Moses spoke to the heads of the Israelite tribes, saying: This is what the Lord has commanded: If a man makes a vow to the Lord or takes an oath imposing an obligation on himself, he shall not break his pledge; he must carry out all that has crossed his lips.
If a woman makes a vow to the Lord or assumes an obligation while still in her father’s household by reason of her youth, and her father learns of her vow or her self-imposed obligation and offers no objection, all her vows shall stand and every self-imposed obligation shall stand. But if her father restrains her on the day he finds out, none of her vows or self-imposed obligations shall stand; and the Lord will forgive her, since her father restrained her.
If she should marry while her vow or the commitment to which she bound herself is still in force, and her husband learns of it and offers no objection on the day he finds out, her vows shall stand and her self-imposed obligations shall stand. But if her husband restrains her on the day that he learns of it, he thereby annuls her vow which was in force or the commitment to which she bound herself; and the Lord will forgive her. The vow of a widow or of a divorced woman, however, whatever she has imposed on herself, shall be binding upon her. So, too, if, while in her husband’s household, she makes a vow or imposes an obligation on herself by oath, and her husband learns of it, yet offers no objection–thus failing to restrain her–all her vows shall stand and all her self-imposed obligations shall stand.
But if her husband does annul them on the day he finds out, then nothing that has crossed her lips shall stand, whether vows or self-imposed obligations. Her husband has annulled them, and the Lord will forgive her. Every vow and every sworn obligation of self-denial may be upheld by her husband or annulled by her husband. If her husband offers no objection from that day to the next, he has upheld all the vows or obligations she has assumed: he has upheld them by offering no objection on the day he found out.

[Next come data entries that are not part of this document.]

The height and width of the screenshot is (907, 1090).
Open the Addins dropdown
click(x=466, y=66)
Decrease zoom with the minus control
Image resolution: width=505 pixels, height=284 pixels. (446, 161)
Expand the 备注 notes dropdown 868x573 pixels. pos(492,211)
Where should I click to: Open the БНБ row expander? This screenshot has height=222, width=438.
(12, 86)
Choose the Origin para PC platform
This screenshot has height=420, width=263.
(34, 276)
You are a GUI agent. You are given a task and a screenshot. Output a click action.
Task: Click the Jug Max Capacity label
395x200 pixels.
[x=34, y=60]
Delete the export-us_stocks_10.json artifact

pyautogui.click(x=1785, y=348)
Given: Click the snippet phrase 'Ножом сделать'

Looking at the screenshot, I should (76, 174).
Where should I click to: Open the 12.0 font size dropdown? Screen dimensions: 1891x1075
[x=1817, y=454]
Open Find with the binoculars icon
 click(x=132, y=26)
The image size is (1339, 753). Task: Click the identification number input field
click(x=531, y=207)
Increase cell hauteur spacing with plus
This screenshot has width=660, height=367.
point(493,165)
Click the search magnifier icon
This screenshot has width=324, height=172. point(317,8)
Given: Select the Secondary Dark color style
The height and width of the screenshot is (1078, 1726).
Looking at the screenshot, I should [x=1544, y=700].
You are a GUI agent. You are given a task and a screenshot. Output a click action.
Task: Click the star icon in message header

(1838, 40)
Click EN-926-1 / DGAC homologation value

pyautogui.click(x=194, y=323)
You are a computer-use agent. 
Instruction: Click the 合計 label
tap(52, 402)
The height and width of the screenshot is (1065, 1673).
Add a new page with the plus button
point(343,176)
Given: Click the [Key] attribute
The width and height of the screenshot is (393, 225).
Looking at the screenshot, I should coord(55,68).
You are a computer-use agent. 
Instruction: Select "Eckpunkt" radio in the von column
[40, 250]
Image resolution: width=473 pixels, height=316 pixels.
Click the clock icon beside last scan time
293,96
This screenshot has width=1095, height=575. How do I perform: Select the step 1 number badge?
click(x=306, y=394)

But if he annuls them after [the day] he finds out, he shall bear her guilt.
Those are the laws that the Lord enjoined upon Moses between a man and his wife, and as between a father and his daughter while in her father’s household by reason of her youth.
The Lord spoke to Moses, saying, “Avenge the Israelite people on the Midianites; then you shall be gathered to your kin.”
Moses spoke to the people, saying, “Let men be picked out from among you for a campaign, and let them fall upon Midian to wreak the Lord’s vengeance on Midian. You shall dispatch on the campaign a thousand from every one of the tribes of Israel.”
So a thousand from each tribe were furnished from the divisions of Israel, twelve thousand picked for the campaign. Moses dispatched them on the campaign, a thousand from each tribe, with Phinehas son of Eleazar serving as a priest on the campaign, equipped with the sacred utensils and the trumpets for sounding the blasts. They took the field against Midian, as the Lord had commanded Moses, and slew every male. Along with their other victims, they slew the kings of Midian: Evi, Rekem, Zur, Hur, and Reba, the five kings of Midian. They also put Balaam son of Beor to the sword.
The Israelites took the women and children of the Midianites captive, and seized as booty all their beasts, all their herds, and all their wealth. And they destroyed by fire all the towns in which they were settled, and their encampments. They gathered all the spoil and all the booty, man and beast, and they brought the captives, the booty, and the spoil to Moses, Eleazar the priest, and the whole Israelite community, at the camp in the steppes of Moab, at the Jordan near Jericho.